- Opening Delimiter -

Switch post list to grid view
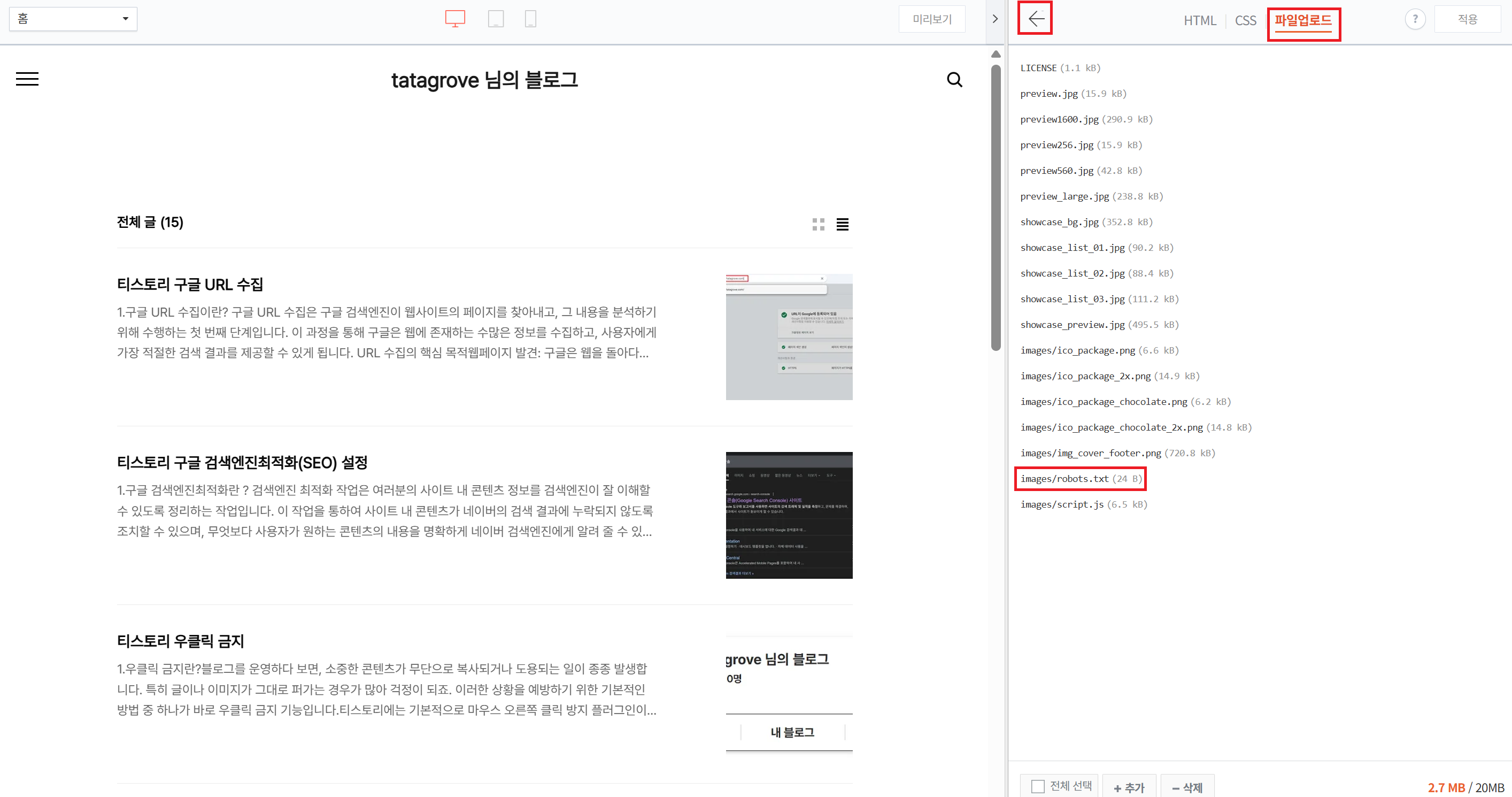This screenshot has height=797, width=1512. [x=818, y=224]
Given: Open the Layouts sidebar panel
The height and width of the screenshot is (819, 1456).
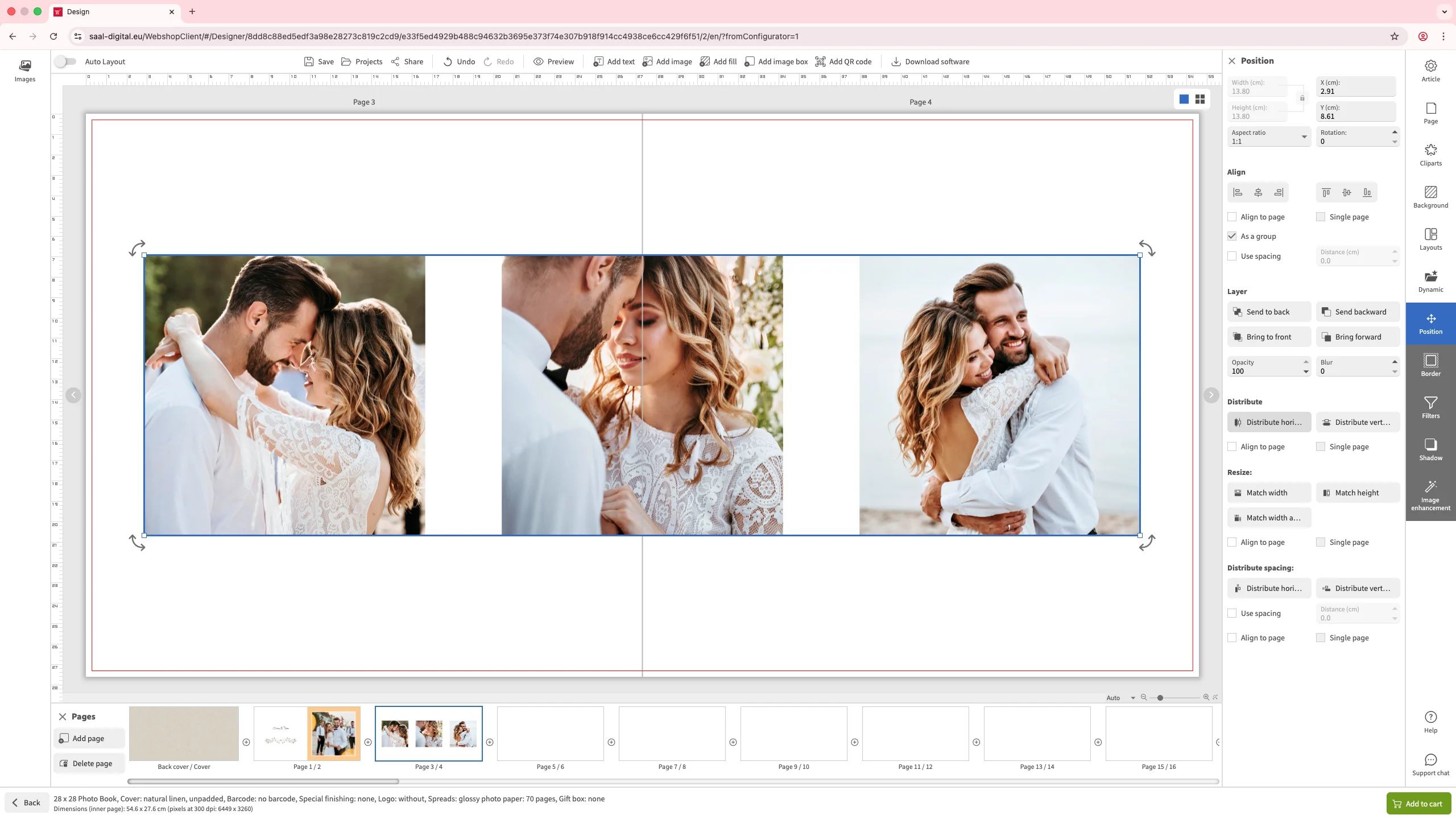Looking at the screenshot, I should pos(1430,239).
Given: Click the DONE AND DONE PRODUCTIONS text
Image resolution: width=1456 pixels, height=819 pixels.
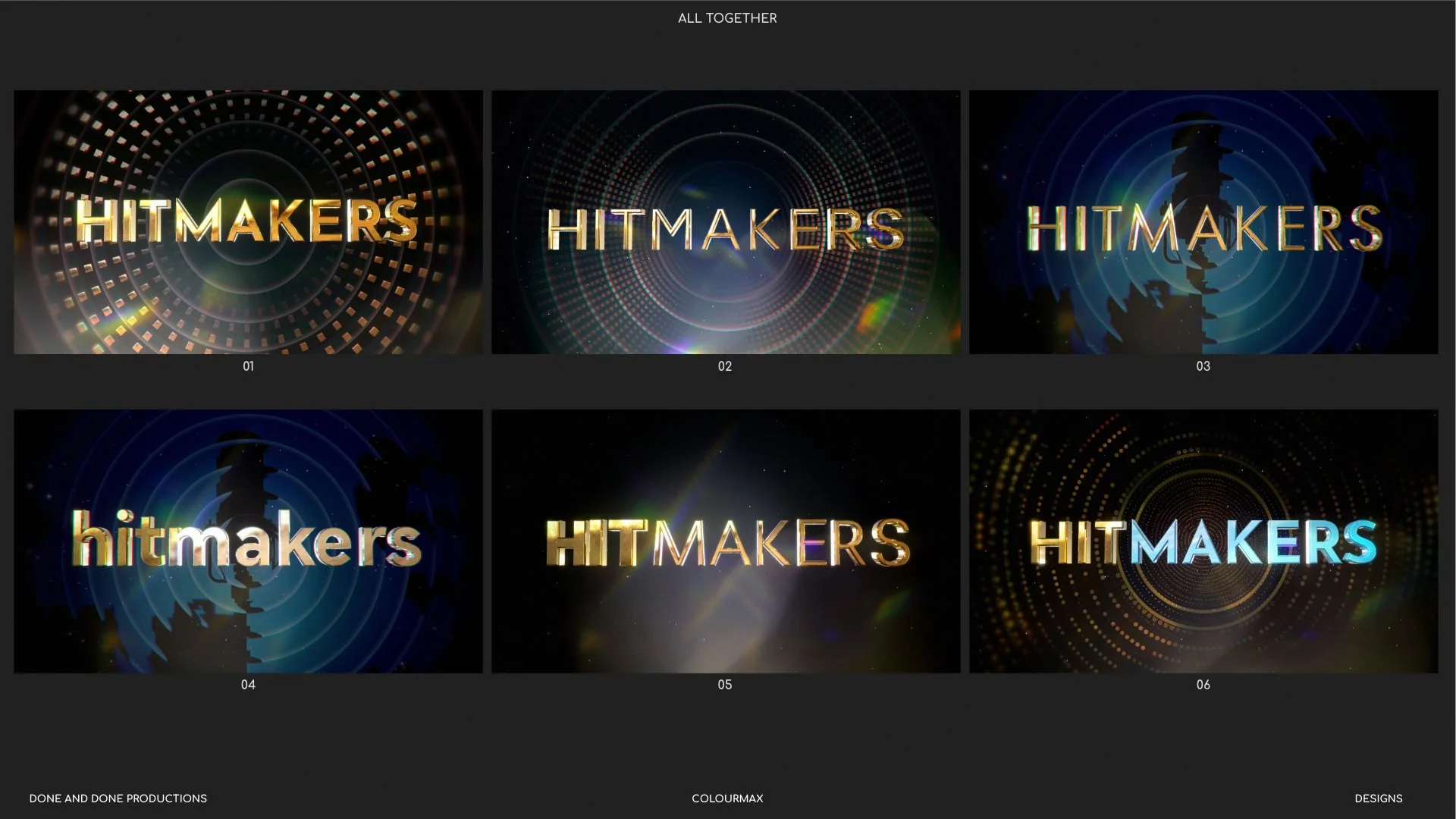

- Closing Delimiter -

*What is needed:* Return a copy of each line of the material that holds the word "Given".

*Written answer:*
Given: Open the Layouts sidebar panel
Given: Click the DONE AND DONE PRODUCTIONS text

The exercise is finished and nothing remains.